Zeebe binding - 1.10.0-rc.5 process variables not stored anymore #2527

Closed fabistb closed 1 year ago

fabistb commented 1 year ago


Process variables are variables which are returned from the controller that gets called from the binding, parsed as JSON and forwarded to Zeebe.

Expected Behavior

The Zeebe job worker input binding stores process variables in Zeebe as defined.

Actual Behavior

After deploying Dapr 1.10.0.-rc.5 to our cluster, we had the issue that process variables are not stored in Zeebe anymore.

Dapr Version


Cc: @akkie

yaron2 commented 1 year ago

@fabistb have you tried prior 1.10.x RCs, or is this a regression with 1.9?

Also, can you please include details for how to validate / reproduce this?

fabistb commented 1 year ago

@yaron2 , we haven't tried a previous 1.10.x RC. However reverting back to 1.9.6 solves it for us.

We are also just wondering what could cause this since the code hasn't changed a lot recently. https://github.com/dapr/components-contrib/blob/master/bindings/zeebe/jobworker/jobworker.go#L174

Regarding the validation / reproduction the best scenario is probably to check with @akkie.

berndverst commented 1 year ago

@yaron2 , we haven't tried a previous 1.10.x RC. However reverting back to 1.9.6 solves it for us.

We are also just wondering what could cause this since the code hasn't changed a lot recently. https://github.com/dapr/components-contrib/blob/master/bindings/zeebe/jobworker/jobworker.go#L174

Regarding the validation / reproduction the best scenario is probably to check with @akkie.

It seems the issue occurred by upgrading Zeebe Client from 8.0.3 to 8.1.6. Zeebe didn't document any breaking changes but clearly something changed across those minor versions.

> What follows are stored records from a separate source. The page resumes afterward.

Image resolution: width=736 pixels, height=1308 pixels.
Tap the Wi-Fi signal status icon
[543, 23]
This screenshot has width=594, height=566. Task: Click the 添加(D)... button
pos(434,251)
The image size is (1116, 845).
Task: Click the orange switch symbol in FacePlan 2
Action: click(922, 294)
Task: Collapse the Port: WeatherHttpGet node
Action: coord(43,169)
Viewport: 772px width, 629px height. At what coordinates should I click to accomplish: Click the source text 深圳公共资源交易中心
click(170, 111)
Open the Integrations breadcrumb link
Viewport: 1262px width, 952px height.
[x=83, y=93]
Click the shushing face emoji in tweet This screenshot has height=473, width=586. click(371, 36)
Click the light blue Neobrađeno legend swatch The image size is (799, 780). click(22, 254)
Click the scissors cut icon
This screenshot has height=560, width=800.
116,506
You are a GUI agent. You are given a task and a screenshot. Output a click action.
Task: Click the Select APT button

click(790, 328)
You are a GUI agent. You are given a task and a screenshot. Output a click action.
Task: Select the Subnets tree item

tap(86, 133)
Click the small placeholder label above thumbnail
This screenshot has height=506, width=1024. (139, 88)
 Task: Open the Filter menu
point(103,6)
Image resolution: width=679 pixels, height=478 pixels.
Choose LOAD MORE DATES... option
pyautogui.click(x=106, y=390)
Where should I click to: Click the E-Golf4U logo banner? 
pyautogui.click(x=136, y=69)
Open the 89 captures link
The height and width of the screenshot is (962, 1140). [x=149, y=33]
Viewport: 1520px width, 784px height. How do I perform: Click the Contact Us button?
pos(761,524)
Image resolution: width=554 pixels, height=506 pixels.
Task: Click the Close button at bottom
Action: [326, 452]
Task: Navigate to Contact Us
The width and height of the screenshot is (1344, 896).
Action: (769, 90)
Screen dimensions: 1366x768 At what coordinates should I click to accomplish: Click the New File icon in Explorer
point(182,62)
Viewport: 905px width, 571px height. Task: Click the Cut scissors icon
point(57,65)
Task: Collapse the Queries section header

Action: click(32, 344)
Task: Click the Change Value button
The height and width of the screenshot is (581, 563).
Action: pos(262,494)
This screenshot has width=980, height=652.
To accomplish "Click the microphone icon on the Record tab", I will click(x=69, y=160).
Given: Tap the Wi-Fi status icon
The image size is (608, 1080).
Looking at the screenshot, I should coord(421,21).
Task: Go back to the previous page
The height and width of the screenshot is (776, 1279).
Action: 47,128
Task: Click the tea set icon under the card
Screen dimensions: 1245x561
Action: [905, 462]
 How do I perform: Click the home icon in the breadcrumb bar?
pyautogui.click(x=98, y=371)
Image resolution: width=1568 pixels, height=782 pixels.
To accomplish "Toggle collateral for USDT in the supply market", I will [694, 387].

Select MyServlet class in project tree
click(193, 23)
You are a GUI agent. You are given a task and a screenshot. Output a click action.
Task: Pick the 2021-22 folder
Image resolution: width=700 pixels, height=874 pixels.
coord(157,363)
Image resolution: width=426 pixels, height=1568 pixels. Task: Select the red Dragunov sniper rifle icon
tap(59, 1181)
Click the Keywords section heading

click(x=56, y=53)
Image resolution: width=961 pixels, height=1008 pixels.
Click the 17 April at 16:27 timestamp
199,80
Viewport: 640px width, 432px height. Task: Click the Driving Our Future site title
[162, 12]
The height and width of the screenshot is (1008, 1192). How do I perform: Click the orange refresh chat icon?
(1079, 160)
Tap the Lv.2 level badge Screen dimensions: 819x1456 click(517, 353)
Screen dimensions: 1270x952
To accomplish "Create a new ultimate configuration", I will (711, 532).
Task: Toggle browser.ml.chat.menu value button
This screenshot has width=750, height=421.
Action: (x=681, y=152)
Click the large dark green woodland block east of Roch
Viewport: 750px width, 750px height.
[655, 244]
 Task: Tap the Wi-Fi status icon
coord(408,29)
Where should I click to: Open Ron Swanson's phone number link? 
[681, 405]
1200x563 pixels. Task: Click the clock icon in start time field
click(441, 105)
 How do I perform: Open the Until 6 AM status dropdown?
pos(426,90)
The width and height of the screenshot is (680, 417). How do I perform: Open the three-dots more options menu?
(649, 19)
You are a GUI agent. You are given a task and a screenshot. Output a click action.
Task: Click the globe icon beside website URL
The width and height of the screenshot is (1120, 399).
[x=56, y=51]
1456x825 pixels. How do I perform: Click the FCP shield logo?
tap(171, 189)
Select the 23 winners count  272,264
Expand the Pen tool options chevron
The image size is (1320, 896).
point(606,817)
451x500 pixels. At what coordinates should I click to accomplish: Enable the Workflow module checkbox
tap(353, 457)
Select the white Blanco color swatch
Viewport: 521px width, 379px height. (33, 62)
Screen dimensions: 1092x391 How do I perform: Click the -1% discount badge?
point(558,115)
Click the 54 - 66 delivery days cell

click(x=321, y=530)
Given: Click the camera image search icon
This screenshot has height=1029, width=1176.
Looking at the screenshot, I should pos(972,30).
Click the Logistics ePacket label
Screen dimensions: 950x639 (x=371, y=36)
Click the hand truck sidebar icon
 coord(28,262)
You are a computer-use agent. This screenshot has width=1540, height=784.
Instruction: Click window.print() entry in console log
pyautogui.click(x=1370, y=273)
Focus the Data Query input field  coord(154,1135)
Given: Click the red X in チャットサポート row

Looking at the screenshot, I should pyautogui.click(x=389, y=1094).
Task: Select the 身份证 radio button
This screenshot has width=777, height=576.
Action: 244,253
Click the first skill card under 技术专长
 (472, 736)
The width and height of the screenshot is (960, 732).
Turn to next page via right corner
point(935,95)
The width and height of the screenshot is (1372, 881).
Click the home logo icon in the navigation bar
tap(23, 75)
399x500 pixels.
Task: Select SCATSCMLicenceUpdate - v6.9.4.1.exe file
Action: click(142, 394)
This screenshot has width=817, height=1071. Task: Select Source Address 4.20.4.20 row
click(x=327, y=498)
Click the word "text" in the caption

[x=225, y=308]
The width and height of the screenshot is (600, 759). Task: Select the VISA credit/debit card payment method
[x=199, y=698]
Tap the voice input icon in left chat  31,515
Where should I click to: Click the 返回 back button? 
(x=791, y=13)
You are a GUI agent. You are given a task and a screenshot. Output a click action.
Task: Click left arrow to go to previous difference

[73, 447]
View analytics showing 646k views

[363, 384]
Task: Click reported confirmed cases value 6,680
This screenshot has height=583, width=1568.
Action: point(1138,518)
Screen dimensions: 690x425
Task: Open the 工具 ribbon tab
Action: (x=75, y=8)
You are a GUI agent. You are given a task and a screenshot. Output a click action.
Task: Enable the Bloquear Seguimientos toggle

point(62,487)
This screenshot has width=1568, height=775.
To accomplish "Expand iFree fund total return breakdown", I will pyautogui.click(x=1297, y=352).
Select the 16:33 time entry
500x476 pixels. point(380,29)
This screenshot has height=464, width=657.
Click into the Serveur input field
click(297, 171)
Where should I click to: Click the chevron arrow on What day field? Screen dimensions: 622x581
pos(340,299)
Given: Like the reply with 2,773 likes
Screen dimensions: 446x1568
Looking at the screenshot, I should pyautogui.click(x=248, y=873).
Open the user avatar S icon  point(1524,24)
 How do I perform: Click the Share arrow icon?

I have now downgraded this to 8.0.11 (released 4 days ago). Hopefully that will work.

As you know it's a best practice to keep dependencies up to date. It is very surprising that upgrading to a new minor version should have caused this issue, but it is the only explanation we can find.

Dapr/Dapr 1.10.0-rc.7 will contain this downgrade to the latest Zeebe 8.0.X (instead of 8.X.X).

akkie commented 1 year ago

I will have a look regarding the client issue. Do the E2E tests actually run in the pipeline?


berndverst commented 1 year ago

I will have a look regarding the client issue. Do the E2E tests actually run in the pipeline?


@akkie No these tests are never run. Not by any of us manually and definitely not by CI.

We will need your help to create a certification test for Zeebe instead. That's the place to run these kinds of integration tests.

Take a look at any of the folders within "tests/certification/bindings" for inspiration. You could probably copy one of those and delete a bunch of things, then migrate over the integration tests you wrote.

Once we have such tests (and every single component metadata property has been covered by tests) we can designate the component as stable. Only stable components receive hotfix support.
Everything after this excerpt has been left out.